I didn’t know this when I innocently bought two at a big box store in 2009. A few years later, after a particularly hard winter, I turned for advice to a respected local nursery because the plants looked like goners. They questioned why I bought them in the first place.

We don’t even sell those. You know those pictures of English cottages covered in rose vines? Those are typically Lady Banks.

They recommended replacement with something more desert friendly.

Well, I tried, but they were stubborn buggers. The stumps wouldn’t budge. I finally gave up. A few weeks later I decided to give it another go but, lo and behold, new shoots had appeared. If you want to stay so badly, I said aloud, have at it.

Then came the warm, wet winter of 2017-18. I imagine those ladies stretching downward with their roots and skyward with their vines while singing a plant version of Handel’s Hallelujah Chorus.

The song playing in my own head was Camelot.

A law was made a distant moon ago here. July and August cannot be too hot. And there’s a legal limit to the snow here. In Camelot.

The experience brought to mind a joyful decade during my career when my colleagues and I confidently took bold risks and produced amazing outcomes. The power came from enlightened, supportive leadership. It was like the winter of 2017-18. Oh, what heights you can reach when the climate is perfect.

I have to wonder. Wouldn’t it be paradise if we lived in a world where support fell like warm rain in the tropics? Where leaders put themselves last and everyone else first? Where every home was a haven of love and encouragement? Where the streets were filled with kindness and acceptance? Where Camelot was never doomed and the sad reprise never sung?

For the sake of my Lady Banks, and all my other flowering bushes, I hope we have another warm, wet winter. After 21 years in this neck of the woods, I know it isn’t likely. Instead, I’ll be out there, watering during dry spells, trying to mimic Mother Nature and recreate this year’s one brief shining moment. Won’t you join me? In the garden. Or wherever Camelot beckons.

Time to Rest

With the beginning of fall about 30 days behind us and winter about 60 days ahead, gardening activities are winding down.

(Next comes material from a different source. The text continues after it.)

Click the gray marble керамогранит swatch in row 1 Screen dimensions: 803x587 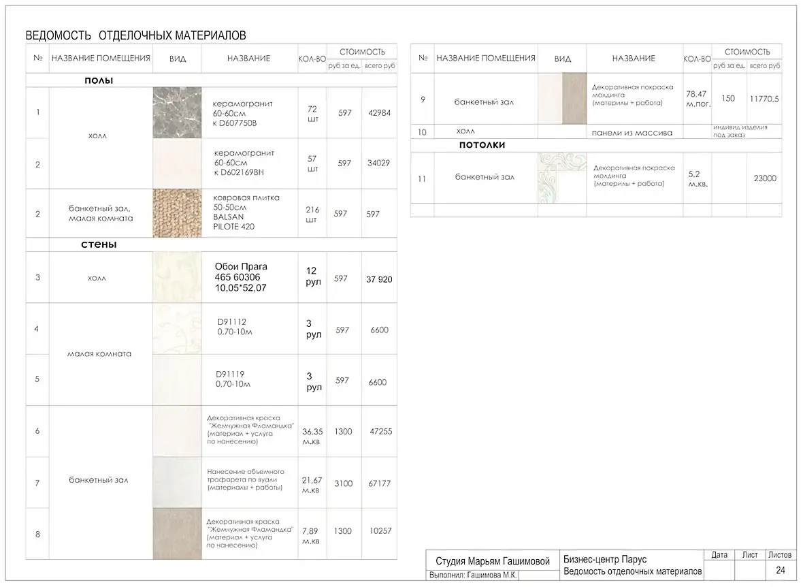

Just a few weeks from now, I know that sitting in my chair with a blanket and a good book will sound pretty attractive. Until then, I find myself railing against that image. I sneer at the thought of the old Byrds’ song Turn Turn Turn. Even the approach of the “hap-happiest season of all” doesn’t thrill me.

Why can’t I gladly ease into the rest that the seasons naturally provide?

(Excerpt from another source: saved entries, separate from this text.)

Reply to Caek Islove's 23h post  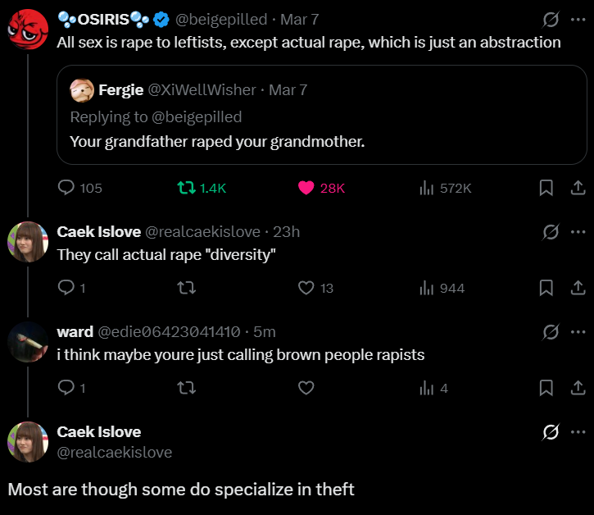click(x=67, y=288)
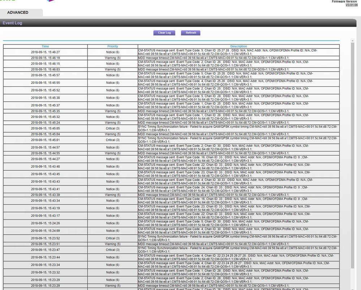Click the Event Log title bar
The image size is (361, 290).
point(13,22)
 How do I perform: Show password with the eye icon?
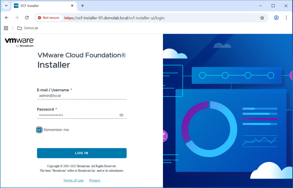point(121,115)
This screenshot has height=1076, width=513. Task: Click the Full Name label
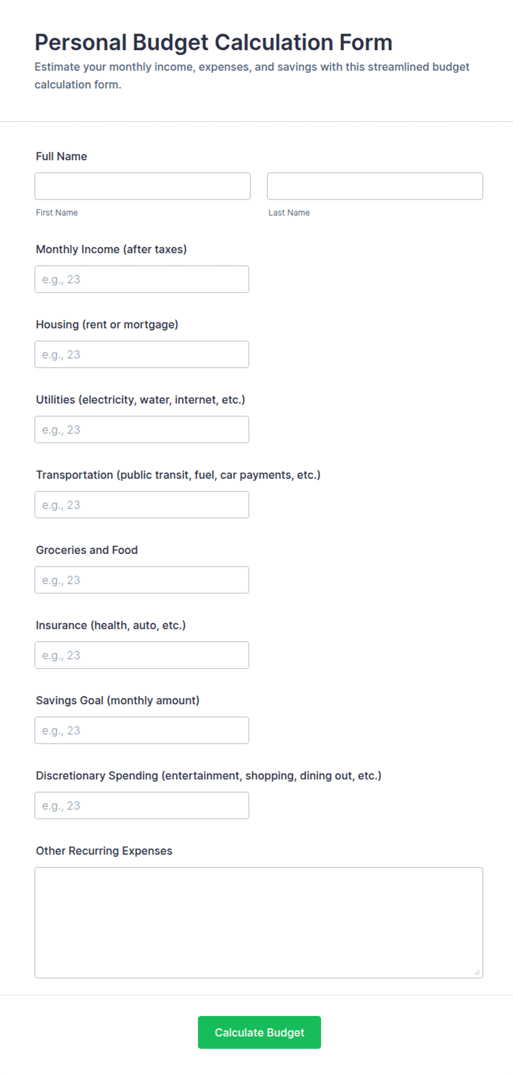click(61, 157)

The garden knows it’s time to rest. The roses stopped producing new blooms and the foliage is turning dull and crispy. The trees know it. Their leaves are gold and rust and starting to drop. Even the grass knows it. It no longer needs mowing and is showing signs of slumber.

But I love my garden. And I love being in it. Turning the soil, putting down fertilizer, pruning and trimming, pulling weeds, planting something new. All those tasks simultaneously delight and relax me.

Winter Scene (10.22.18)In my youth I hated it when my parents handed me the shears and pointed to the ivy creeping over the curb and into the street. Years later, as a young homeowner, I still wasn’t enthusiastic about tending the flower beds. Now I’m like a skier who hates to see the snow melt or, on the other side of the calendar, a mountain biker who hates to see the trails blanketed in white.

Yet, I have to ask myself. If I could be in the garden all year, would I love it just as much or would I tire of the endless upkeep? Would the promise of roses 12 months a year keep me going or would I yearn for a long vacation like I did when I was working?

I like to think the garden would never wear me out. As it is, I don’t have to find out. The bone-chilling winters in the high desert make it impossible to garden year-round – at least not without a greenhouse.

What will I do during the cold season when I’m shut indoors? I suppose curling up in a blanket and reading a good book is in the cards. But I also plan to organize family photos going back to around 1992. And guess what? There are about 10 years and thousands of rose photos included in that task.

Ha-ha! Fooled you, Mother Nature. I’ll rest. But I’ll still enjoy my garden.